Ana bate na porta e gentilmente Henrique a manda entrar.
— Senhor, só para lembrar que já se passaram os cinco minutos. E senhor Aislan, o meu nome é Ana. Ana!
— Pode fazer a ligação... E Ana, o Aislan me contou que te deu um presente de casamento. Posso saber que presente foi esse?
— Sim! Ele nos deu um faqueiro de 48 peças no valor de R$ 800,00, muito chique. Quer dizer, chique demais. Eu nem sei quando vou usá-lo, talvez no Natal, talvez. Eu não sei. A minha família é muito simples e até que eu queria dar uma big festa lá em casa para comemorar o casamento, mas não estamos em condições financeiras... Então eu vou deixar guardado... Quem sabe um dia...
— Não reclama! Cavalo dado não se olha os dentes e se não tem utilidade pode vender.
— Não senhor Aislan. Eu não vou vender. Presentes são presentes e presentes não se vendem, nem se doam... Não se jogam fora...

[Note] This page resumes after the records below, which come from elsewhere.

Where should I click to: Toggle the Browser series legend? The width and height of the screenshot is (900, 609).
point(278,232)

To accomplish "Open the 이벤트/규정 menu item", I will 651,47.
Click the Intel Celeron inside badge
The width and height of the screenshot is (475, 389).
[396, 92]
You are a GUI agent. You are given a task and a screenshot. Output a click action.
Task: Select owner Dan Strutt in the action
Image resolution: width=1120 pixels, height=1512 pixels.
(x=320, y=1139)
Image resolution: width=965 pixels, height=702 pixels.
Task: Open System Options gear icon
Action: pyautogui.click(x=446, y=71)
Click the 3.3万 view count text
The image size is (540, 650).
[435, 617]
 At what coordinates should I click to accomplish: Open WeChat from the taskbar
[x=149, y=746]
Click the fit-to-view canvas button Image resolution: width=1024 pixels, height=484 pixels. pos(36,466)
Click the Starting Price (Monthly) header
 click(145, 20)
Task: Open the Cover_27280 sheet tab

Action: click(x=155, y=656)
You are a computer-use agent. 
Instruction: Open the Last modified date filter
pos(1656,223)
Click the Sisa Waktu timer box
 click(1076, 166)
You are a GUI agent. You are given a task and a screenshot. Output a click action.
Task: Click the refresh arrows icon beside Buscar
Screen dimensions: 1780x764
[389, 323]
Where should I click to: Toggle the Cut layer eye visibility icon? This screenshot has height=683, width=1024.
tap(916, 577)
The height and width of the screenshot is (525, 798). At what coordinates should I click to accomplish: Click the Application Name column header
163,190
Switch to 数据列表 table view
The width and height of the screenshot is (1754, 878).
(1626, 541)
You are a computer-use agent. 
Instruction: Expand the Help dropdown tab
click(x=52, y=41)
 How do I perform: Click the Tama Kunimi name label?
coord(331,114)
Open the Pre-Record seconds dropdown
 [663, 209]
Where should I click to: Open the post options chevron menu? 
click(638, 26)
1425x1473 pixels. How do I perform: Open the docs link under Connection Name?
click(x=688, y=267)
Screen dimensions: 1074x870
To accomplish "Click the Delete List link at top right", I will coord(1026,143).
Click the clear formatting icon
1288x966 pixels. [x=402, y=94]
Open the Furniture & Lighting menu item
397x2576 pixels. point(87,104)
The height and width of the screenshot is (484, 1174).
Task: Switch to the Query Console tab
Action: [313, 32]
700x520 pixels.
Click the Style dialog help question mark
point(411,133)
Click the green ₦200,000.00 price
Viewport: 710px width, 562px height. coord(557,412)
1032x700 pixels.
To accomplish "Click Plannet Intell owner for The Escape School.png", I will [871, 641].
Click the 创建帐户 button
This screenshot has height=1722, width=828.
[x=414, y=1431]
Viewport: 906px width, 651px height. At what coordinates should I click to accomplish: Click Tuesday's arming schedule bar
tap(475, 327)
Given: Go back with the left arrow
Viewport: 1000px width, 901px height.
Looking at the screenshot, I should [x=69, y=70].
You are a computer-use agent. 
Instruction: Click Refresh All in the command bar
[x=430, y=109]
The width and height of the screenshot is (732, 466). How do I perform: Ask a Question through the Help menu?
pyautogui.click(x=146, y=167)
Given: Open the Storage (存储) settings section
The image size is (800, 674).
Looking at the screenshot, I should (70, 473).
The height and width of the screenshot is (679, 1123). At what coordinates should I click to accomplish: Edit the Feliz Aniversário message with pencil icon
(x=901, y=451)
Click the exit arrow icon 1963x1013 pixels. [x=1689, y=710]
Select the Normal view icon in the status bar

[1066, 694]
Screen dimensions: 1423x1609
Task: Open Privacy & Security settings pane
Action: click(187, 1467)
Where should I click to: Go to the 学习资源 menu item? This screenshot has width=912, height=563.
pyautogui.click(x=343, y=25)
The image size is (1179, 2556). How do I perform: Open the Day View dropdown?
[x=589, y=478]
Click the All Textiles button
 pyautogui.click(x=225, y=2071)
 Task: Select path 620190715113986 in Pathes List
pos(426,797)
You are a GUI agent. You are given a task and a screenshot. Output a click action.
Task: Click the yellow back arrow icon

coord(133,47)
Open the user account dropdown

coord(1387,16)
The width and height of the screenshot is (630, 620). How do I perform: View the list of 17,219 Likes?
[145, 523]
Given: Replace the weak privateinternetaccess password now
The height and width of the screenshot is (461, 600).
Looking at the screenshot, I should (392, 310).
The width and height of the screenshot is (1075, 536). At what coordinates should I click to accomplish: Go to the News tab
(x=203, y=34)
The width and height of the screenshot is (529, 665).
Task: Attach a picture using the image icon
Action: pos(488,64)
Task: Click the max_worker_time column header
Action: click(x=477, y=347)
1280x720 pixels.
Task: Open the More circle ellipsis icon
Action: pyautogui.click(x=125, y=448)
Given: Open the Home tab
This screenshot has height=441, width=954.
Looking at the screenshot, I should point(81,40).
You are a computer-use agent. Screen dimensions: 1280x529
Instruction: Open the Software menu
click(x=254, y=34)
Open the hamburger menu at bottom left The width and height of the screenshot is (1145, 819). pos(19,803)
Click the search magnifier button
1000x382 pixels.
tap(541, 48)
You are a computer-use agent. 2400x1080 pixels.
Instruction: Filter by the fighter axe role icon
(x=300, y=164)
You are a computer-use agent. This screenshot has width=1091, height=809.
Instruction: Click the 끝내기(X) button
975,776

— Exatamente! E presentes não podem ser negados. Levanta essa bunda daí e aceita o meu presente. Vamos! Eu tenho negócios a tratar. Ana pode fazer a ligação. Mais uma vez, obrigado.
— Sim senhor e disponha. Com licença.
Ana se retira. Aislan, sem saída, levanta-se dando o lugar para o seu sócio e não encontrando mais argumentos, junta os seus pertences enquanto Henrique atende o senhor Alcântara. Antes de sair da sala, Aislan dá um beijo na cabeça de Henrique que pede um minuto para o senhor Alcântara e tapa a saída de áudio do telefone.
— Vai nessa, irmão! Divirta-se! E ah... Eu deixei um presente lá pra você.
— Até imagino o que seja, mas eu vou deixar para agradecer depois que eu voltar. Até mais, irmão e você vai me pagar por isso.
— Faço questão de pagar para ver. Boa viagem!